- _Problem details_
Can you copy every one of the records below word for word, leaving nothing out and changing nothing?

--- START Exercise material ---

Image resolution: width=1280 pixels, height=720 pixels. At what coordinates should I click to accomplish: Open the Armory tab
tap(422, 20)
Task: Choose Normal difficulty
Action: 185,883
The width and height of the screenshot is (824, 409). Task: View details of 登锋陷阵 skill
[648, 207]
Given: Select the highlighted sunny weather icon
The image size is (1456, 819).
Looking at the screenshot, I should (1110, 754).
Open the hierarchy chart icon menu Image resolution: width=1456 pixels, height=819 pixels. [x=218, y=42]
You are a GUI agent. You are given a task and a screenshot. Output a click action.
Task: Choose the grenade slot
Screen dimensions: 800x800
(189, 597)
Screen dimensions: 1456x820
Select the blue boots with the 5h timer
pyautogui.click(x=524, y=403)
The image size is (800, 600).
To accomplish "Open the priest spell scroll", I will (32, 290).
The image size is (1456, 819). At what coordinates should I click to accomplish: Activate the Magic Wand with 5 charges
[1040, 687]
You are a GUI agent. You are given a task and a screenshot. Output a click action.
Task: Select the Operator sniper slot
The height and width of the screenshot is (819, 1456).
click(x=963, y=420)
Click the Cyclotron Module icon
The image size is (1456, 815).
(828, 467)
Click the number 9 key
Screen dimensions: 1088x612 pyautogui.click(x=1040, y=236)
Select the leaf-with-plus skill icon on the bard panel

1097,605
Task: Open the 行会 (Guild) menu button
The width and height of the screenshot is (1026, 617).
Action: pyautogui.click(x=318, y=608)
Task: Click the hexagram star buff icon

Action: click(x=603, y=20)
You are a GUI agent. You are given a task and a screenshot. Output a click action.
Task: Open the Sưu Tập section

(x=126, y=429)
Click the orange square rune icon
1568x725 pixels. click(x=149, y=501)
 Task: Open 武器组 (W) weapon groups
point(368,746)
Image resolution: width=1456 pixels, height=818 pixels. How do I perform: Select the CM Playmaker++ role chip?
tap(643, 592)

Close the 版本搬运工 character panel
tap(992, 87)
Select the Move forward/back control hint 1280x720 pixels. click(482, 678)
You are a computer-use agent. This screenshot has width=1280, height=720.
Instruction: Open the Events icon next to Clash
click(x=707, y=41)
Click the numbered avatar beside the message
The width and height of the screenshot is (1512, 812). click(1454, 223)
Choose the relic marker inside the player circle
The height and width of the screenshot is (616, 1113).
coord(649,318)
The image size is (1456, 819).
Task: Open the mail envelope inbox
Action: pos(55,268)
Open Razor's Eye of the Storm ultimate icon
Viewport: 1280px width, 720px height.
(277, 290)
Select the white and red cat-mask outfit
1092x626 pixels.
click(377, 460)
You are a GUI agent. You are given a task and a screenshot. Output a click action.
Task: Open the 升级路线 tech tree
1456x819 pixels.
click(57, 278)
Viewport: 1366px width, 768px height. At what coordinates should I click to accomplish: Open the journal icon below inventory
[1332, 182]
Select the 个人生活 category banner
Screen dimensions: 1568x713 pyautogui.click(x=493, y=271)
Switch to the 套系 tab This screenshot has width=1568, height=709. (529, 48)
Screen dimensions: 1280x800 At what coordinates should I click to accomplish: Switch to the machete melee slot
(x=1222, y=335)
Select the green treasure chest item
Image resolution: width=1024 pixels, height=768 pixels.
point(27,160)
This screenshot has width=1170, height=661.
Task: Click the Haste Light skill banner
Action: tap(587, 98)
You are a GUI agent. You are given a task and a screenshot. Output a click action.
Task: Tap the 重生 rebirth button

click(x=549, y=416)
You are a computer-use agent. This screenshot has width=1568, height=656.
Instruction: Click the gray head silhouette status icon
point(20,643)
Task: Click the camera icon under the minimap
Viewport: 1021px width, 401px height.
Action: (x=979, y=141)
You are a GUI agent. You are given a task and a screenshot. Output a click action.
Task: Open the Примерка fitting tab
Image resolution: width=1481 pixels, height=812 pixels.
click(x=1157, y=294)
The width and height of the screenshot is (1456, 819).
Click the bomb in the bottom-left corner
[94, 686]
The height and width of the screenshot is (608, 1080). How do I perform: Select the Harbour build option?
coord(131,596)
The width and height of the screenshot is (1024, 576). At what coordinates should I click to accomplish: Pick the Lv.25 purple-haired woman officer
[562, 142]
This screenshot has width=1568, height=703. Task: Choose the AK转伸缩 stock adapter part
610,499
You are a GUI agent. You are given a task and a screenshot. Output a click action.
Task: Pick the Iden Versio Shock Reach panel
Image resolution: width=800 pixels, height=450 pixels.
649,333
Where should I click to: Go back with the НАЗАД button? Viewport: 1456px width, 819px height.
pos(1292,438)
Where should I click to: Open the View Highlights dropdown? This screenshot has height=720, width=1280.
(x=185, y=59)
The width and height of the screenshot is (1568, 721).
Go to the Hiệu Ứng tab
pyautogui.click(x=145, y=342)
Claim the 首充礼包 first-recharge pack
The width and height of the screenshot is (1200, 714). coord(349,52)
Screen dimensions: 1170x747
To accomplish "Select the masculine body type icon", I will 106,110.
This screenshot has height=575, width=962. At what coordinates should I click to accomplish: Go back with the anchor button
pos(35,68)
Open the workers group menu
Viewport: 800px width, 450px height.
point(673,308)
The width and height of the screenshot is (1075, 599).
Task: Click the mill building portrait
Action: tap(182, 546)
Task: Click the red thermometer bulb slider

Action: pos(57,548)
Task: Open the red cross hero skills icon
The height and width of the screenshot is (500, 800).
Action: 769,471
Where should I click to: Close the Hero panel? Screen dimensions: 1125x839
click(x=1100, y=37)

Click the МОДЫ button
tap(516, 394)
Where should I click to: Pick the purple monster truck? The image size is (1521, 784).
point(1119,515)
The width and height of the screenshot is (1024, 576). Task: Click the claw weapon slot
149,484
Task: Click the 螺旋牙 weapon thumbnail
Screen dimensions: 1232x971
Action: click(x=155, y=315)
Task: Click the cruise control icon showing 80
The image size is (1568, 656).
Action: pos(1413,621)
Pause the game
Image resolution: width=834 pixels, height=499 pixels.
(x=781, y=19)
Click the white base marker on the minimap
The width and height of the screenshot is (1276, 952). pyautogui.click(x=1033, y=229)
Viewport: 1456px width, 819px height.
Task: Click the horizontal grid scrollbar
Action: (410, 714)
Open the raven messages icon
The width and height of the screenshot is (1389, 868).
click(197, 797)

--- END Exercise material ---

- _Task result_
Image resolution: width=1280 pixels, height=720 pixels. At what coordinates should I click to accomplish: Open the Armory tab
tap(422, 20)
Task: Choose Normal difficulty
Action: 185,883
The width and height of the screenshot is (824, 409). Task: View details of 登锋陷阵 skill
[648, 207]
Given: Select the highlighted sunny weather icon
The image size is (1456, 819).
Looking at the screenshot, I should (1110, 754).
Open the hierarchy chart icon menu Image resolution: width=1456 pixels, height=819 pixels. [x=218, y=42]
You are a GUI agent. You are given a task and a screenshot. Output a click action.
Task: Choose the grenade slot
Screen dimensions: 800x800
(189, 597)
Screen dimensions: 1456x820
Select the blue boots with the 5h timer
pyautogui.click(x=524, y=403)
The image size is (800, 600).
To accomplish "Open the priest spell scroll", I will (32, 290).
The image size is (1456, 819). At what coordinates should I click to accomplish: Activate the Magic Wand with 5 charges
[1040, 687]
You are a GUI agent. You are given a task and a screenshot. Output a click action.
Task: Select the Operator sniper slot
The height and width of the screenshot is (819, 1456).
click(x=963, y=420)
Click the Cyclotron Module icon
The image size is (1456, 815).
(828, 467)
Click the number 9 key
Screen dimensions: 1088x612 pyautogui.click(x=1040, y=236)
Select the leaf-with-plus skill icon on the bard panel

1097,605
Task: Open the 行会 (Guild) menu button
The width and height of the screenshot is (1026, 617).
Action: pyautogui.click(x=318, y=608)
Task: Click the hexagram star buff icon

Action: click(x=603, y=20)
You are a GUI agent. You are given a task and a screenshot. Output a click action.
Task: Open the Sưu Tập section

(x=126, y=429)
Click the orange square rune icon
1568x725 pixels. click(x=149, y=501)
 Task: Open 武器组 (W) weapon groups
point(368,746)
Image resolution: width=1456 pixels, height=818 pixels. How do I perform: Select the CM Playmaker++ role chip?
tap(643, 592)

Close the 版本搬运工 character panel
tap(992, 87)
Select the Move forward/back control hint 1280x720 pixels. click(482, 678)
You are a computer-use agent. This screenshot has width=1280, height=720.
Instruction: Open the Events icon next to Clash
click(x=707, y=41)
Click the numbered avatar beside the message
The width and height of the screenshot is (1512, 812). click(1454, 223)
Choose the relic marker inside the player circle
The height and width of the screenshot is (616, 1113).
coord(649,318)
The image size is (1456, 819).
Task: Open the mail envelope inbox
Action: pos(55,268)
Open Razor's Eye of the Storm ultimate icon
Viewport: 1280px width, 720px height.
(277, 290)
Select the white and red cat-mask outfit
1092x626 pixels.
click(377, 460)
You are a GUI agent. You are given a task and a screenshot. Output a click action.
Task: Open the 升级路线 tech tree
1456x819 pixels.
click(57, 278)
Viewport: 1366px width, 768px height. At what coordinates should I click to accomplish: Open the journal icon below inventory
[1332, 182]
Select the 个人生活 category banner
Screen dimensions: 1568x713 pyautogui.click(x=493, y=271)
Switch to the 套系 tab This screenshot has width=1568, height=709. (529, 48)
Screen dimensions: 1280x800 At what coordinates should I click to accomplish: Switch to the machete melee slot
(x=1222, y=335)
Select the green treasure chest item
Image resolution: width=1024 pixels, height=768 pixels.
point(27,160)
This screenshot has width=1170, height=661.
Task: Click the Haste Light skill banner
Action: tap(587, 98)
You are a GUI agent. You are given a task and a screenshot. Output a click action.
Task: Tap the 重生 rebirth button

click(x=549, y=416)
You are a computer-use agent. This screenshot has width=1568, height=656.
Instruction: Click the gray head silhouette status icon
point(20,643)
Task: Click the camera icon under the minimap
Viewport: 1021px width, 401px height.
Action: (x=979, y=141)
You are a GUI agent. You are given a task and a screenshot. Output a click action.
Task: Open the Примерка fitting tab
Image resolution: width=1481 pixels, height=812 pixels.
click(x=1157, y=294)
The width and height of the screenshot is (1456, 819).
Click the bomb in the bottom-left corner
[94, 686]
The height and width of the screenshot is (608, 1080). How do I perform: Select the Harbour build option?
coord(131,596)
The width and height of the screenshot is (1024, 576). At what coordinates should I click to accomplish: Pick the Lv.25 purple-haired woman officer
[562, 142]
This screenshot has width=1568, height=703. Task: Choose the AK转伸缩 stock adapter part
610,499
You are a GUI agent. You are given a task and a screenshot. Output a click action.
Task: Pick the Iden Versio Shock Reach panel
Image resolution: width=800 pixels, height=450 pixels.
649,333
Where should I click to: Go back with the НАЗАД button? Viewport: 1456px width, 819px height.
pos(1292,438)
Where should I click to: Open the View Highlights dropdown? This screenshot has height=720, width=1280.
(x=185, y=59)
The width and height of the screenshot is (1568, 721).
Go to the Hiệu Ứng tab
pyautogui.click(x=145, y=342)
Claim the 首充礼包 first-recharge pack
The width and height of the screenshot is (1200, 714). coord(349,52)
Screen dimensions: 1170x747
To accomplish "Select the masculine body type icon", I will 106,110.
This screenshot has height=575, width=962. At what coordinates should I click to accomplish: Go back with the anchor button
pos(35,68)
Open the workers group menu
Viewport: 800px width, 450px height.
point(673,308)
The width and height of the screenshot is (1075, 599).
Task: Click the mill building portrait
Action: tap(182, 546)
Task: Click the red thermometer bulb slider

Action: pos(57,548)
Task: Open the red cross hero skills icon
The height and width of the screenshot is (500, 800).
Action: 769,471
Where should I click to: Close the Hero panel? Screen dimensions: 1125x839
click(x=1100, y=37)

Click the МОДЫ button
tap(516, 394)
Where should I click to: Pick the purple monster truck? The image size is (1521, 784).
point(1119,515)
The width and height of the screenshot is (1024, 576). Task: Click the claw weapon slot
149,484
Task: Click the 螺旋牙 weapon thumbnail
Screen dimensions: 1232x971
Action: click(x=155, y=315)
Task: Click the cruise control icon showing 80
The image size is (1568, 656).
Action: pos(1413,621)
Pause the game
Image resolution: width=834 pixels, height=499 pixels.
(x=781, y=19)
Click the white base marker on the minimap
The width and height of the screenshot is (1276, 952). pyautogui.click(x=1033, y=229)
Viewport: 1456px width, 819px height.
Task: Click the horizontal grid scrollbar
Action: (410, 714)
Open the raven messages icon
The width and height of the screenshot is (1389, 868).
click(197, 797)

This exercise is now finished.